──────── Fragmento del documento

Que la novela en catalán del siglo XX se asienta en dos pilares llamados Villalonga y Rodoreda es indiscutible, pero quizá los haya que no estén de acuerdo. Que la novela mallorquina en catalán del siglo XX tiene sus dos cumbres en Villalonga y Porcel admite poca discusión pero puede admitirla y no seré yo –habiendo buena narrativa entre los seniors y los juniors– quien me meta en estos berenjenales. Que un libro firmado a dos por Villalonga y Porcel ha de despertar curiosidad máxima en nuestra cultura, también quiero imaginarlo indiscutible (aunque uno, a veces, es iluso). Que si ese libro encierra la correspondencia privada y a menudo íntima entre Villalonga y Porcel, su materia ha de despertar ya no curiosidad sino un interés superior –a todos los niveles: desde el personal y social al literario, pasando por el académico y el chismoso–, me parece tan evidente que toda duda sería mera retórica. Pero ¿lo es? ¿Sería retórica? Sólo he de añadir aquí otra cuestión: si alguien nos dijera que ese libro encierra el pensamiento esencial del Villalonga personaje y del Villalonga escritor y la formación, tanto como persona cuanto como escritor, de Porcel, ¿no pensaríamos que tenemos ante nosotros algo así como la piedra Rossetta de la narrativa mallorquina del siglo XX?

────────────────
──────── Datos proporcionados

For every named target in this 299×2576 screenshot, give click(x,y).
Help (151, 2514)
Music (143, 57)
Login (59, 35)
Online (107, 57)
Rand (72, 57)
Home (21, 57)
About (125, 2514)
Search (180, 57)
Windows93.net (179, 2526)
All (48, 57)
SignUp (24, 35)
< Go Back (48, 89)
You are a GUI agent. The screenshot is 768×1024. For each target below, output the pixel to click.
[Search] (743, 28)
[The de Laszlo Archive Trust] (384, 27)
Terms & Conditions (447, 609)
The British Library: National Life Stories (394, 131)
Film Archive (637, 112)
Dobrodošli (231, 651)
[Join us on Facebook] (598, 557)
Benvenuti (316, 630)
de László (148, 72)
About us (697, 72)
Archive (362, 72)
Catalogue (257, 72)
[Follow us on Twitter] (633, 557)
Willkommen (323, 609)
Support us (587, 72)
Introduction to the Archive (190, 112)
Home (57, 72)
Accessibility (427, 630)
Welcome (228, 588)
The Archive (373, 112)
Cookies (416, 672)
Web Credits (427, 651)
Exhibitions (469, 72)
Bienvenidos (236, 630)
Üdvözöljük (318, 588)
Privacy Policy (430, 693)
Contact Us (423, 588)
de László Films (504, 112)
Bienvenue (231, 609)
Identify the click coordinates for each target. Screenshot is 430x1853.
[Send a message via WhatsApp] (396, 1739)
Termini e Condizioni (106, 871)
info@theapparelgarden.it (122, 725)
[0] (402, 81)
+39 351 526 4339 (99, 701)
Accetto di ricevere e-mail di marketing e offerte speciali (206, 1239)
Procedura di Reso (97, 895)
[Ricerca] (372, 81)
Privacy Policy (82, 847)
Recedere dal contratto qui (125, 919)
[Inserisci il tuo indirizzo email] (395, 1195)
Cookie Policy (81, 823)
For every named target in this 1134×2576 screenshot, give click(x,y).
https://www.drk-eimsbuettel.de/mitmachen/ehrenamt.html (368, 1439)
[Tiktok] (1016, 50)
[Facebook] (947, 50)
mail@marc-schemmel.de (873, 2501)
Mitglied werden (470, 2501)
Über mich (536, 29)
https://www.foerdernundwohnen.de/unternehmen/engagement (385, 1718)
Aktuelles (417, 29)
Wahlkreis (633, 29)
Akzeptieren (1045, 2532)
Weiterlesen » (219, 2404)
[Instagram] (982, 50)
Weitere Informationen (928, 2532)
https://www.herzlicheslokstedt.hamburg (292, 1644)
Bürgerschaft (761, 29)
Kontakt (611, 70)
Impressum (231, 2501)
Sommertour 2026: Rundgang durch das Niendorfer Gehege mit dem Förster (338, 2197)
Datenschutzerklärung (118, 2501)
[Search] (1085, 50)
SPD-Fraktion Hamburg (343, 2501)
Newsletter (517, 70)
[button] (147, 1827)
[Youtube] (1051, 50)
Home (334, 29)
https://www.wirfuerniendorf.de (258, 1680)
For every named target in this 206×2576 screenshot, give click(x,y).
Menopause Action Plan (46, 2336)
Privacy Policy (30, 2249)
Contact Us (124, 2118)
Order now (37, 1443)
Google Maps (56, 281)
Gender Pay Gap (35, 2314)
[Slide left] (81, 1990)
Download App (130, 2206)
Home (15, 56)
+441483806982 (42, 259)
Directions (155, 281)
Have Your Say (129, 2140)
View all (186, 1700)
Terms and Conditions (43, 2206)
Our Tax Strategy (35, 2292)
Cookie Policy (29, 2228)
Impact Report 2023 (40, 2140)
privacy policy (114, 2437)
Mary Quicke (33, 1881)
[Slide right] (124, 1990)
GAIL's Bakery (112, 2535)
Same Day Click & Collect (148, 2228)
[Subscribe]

────────────────

Tus instrucciones
Según el fragmento sobre la novela mallorquina, la correspondencia entre Villalonga y Porcel debe despertar un interés superior en varios niveles. Enumera todos esos niveles.

Resultado de la tarea
- Personal
- Social
- Literario
- Académico
- Chismoso